I spoke to him today, casually, about moving forward. I mentioned dating and things of the kind. He became noticeably jealous. We spent a long time together this afternoon after that, laughing and talking. It was a good time. i think he went to OW's apartment afterward for half an hour or so. I don't know how I'm supposed to survive this.
This was a tough read. You sound like you’re really struggling.
Rejoice - I want you to think of yourself as an addict.
Your addiction is wanting to do and say normal things with him (like talk, laugh and pretend it’s like it used to be). That’s what LBSs do. They crave normality and what they’re comfortable with, so they make any and every excuse to get that short term dopamine high - such as having fun interactions with their spouse, or by making them jealous. And deep down, they know it’s bad for them. We see LBS after LBS who come here, and admit they need to have barriers and boundaries, but inevitably they come back a few days later with their tails between their legs - saying they kissed or talked or held hands … and now they’re spouse has disappeared back to crazy town or affair partner, and they are broken and depressed all over again.

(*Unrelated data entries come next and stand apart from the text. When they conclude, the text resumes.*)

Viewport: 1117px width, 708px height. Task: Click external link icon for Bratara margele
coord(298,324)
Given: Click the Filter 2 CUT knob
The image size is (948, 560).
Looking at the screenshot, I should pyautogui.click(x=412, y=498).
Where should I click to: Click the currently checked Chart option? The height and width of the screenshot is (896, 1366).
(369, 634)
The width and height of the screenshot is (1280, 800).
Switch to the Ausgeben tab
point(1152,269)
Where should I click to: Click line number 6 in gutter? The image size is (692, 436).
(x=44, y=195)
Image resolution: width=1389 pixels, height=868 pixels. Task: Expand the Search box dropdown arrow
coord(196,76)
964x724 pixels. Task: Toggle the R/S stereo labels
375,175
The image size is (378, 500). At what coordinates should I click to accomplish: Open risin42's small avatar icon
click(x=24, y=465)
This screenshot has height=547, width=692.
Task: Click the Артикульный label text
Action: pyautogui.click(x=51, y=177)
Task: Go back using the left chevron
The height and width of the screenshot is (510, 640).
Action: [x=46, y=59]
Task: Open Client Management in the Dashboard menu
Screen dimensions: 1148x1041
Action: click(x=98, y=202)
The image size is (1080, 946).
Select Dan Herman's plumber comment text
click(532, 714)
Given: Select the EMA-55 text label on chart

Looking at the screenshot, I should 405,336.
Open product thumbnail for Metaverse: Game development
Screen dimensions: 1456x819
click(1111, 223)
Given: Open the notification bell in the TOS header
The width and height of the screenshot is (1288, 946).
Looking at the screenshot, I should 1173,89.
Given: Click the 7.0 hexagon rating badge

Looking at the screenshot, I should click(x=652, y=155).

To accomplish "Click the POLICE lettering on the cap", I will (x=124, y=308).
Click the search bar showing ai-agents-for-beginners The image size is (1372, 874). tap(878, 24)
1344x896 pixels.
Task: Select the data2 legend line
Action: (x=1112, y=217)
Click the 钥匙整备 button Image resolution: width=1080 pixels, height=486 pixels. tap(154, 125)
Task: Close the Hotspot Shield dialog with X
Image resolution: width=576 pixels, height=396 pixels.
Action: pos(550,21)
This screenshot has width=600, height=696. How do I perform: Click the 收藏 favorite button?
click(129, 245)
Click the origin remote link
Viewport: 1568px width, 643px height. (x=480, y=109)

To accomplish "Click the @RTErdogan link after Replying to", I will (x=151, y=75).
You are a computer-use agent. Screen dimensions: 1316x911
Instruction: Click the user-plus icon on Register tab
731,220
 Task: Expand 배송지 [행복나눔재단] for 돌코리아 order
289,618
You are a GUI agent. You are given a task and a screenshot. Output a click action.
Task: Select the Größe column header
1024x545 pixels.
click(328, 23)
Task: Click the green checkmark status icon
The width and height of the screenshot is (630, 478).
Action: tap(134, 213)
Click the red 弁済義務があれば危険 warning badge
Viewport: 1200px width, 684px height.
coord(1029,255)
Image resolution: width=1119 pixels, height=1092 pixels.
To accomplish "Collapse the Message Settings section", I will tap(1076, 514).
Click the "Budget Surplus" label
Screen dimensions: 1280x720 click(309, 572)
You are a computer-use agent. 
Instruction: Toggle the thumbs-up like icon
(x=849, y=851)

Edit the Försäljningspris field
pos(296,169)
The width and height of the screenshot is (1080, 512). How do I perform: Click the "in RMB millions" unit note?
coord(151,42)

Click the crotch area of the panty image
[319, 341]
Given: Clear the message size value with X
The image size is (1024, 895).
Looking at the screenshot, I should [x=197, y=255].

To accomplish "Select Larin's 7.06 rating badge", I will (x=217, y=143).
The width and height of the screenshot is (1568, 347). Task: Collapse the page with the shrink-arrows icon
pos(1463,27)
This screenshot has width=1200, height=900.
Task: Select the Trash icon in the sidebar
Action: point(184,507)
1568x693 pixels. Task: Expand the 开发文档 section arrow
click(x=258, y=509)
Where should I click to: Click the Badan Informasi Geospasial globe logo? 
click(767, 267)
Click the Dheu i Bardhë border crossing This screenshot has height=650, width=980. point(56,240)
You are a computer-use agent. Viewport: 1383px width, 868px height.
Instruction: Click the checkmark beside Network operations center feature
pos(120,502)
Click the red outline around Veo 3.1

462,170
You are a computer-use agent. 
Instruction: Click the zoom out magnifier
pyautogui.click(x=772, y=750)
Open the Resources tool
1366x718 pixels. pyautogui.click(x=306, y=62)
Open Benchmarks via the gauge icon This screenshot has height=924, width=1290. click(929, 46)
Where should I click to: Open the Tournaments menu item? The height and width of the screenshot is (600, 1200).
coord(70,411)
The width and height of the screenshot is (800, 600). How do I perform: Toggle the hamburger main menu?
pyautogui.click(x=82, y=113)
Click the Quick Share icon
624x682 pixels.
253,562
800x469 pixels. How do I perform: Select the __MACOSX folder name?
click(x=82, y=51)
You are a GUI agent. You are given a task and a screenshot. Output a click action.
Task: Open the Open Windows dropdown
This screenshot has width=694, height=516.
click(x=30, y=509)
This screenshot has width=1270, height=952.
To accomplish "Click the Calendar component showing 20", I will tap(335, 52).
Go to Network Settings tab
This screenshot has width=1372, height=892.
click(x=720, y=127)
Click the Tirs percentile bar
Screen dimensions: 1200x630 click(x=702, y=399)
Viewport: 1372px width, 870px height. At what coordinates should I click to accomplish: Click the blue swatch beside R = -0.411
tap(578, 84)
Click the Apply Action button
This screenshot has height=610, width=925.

You need to realise that every time you interact with him and try to force things to feel normal, it will be good in the short term - but very bad long term. You’re a drug addict who gets a short term dopamine hit and then falls off the cliff with huge withdrawals and a hangover.
The same thing will happen again if you allow it. You’ll try to draw closer to him, you’ll be nice, or intimate, or buy him a gift… and then he’ll smash your heart on the rocks the next day.
Please stop having these interactions with him. Talk to your IC about having boundaries in place to protect yourself. You need to break this addiction, because it’s only ever a short term high.